> **What is expected**: Output exactly the span of lines beginning with the one that holds "Where should I click to: Open" and ending with the last line of the data below.

> **Records drawn from a dataset**:
:::::

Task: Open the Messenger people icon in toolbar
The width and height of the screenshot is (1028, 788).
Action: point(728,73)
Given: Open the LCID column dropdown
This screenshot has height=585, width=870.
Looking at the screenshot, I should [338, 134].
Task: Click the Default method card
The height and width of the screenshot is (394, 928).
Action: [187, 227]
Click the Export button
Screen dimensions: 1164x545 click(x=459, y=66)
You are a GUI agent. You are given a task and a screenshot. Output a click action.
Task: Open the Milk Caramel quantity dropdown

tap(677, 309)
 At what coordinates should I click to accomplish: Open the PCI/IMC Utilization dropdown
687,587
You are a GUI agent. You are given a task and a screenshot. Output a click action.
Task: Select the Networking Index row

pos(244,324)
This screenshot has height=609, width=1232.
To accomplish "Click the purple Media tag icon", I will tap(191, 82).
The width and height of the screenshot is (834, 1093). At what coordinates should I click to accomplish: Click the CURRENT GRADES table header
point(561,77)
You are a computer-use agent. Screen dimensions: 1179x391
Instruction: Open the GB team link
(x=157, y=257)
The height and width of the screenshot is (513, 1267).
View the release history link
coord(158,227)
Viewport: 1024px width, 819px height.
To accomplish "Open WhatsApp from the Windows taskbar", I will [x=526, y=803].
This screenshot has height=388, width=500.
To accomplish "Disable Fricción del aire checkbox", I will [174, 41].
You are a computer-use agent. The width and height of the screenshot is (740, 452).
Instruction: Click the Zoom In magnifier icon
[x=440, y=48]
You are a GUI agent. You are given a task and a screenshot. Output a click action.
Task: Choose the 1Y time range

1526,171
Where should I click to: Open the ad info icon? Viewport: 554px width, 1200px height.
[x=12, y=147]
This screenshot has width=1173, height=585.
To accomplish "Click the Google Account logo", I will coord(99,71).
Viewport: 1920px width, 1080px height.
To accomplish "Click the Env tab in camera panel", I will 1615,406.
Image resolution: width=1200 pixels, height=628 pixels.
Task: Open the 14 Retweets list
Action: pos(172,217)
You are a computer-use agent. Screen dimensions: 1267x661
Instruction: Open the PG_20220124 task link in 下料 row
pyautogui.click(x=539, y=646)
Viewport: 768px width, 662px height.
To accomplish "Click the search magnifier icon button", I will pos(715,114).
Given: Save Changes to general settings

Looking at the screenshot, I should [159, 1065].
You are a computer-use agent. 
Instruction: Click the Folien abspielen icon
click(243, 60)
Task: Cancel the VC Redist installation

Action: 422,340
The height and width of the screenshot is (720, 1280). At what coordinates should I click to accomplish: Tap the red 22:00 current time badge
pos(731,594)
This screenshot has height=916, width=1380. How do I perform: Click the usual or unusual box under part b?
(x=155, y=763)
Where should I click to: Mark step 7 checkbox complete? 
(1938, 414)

:::::

> **Reply**:
Where should I click to: Open the ad info icon? Viewport: 554px width, 1200px height.
[x=12, y=147]
This screenshot has width=1173, height=585.
To accomplish "Click the Google Account logo", I will coord(99,71).
Viewport: 1920px width, 1080px height.
To accomplish "Click the Env tab in camera panel", I will 1615,406.
Image resolution: width=1200 pixels, height=628 pixels.
Task: Open the 14 Retweets list
Action: pos(172,217)
You are a computer-use agent. Screen dimensions: 1267x661
Instruction: Open the PG_20220124 task link in 下料 row
pyautogui.click(x=539, y=646)
Viewport: 768px width, 662px height.
To accomplish "Click the search magnifier icon button", I will pos(715,114).
Given: Save Changes to general settings

Looking at the screenshot, I should [159, 1065].
You are a computer-use agent. 
Instruction: Click the Folien abspielen icon
click(243, 60)
Task: Cancel the VC Redist installation

Action: 422,340
The height and width of the screenshot is (720, 1280). At what coordinates should I click to accomplish: Tap the red 22:00 current time badge
pos(731,594)
This screenshot has height=916, width=1380. How do I perform: Click the usual or unusual box under part b?
(x=155, y=763)
Where should I click to: Mark step 7 checkbox complete? 
(1938, 414)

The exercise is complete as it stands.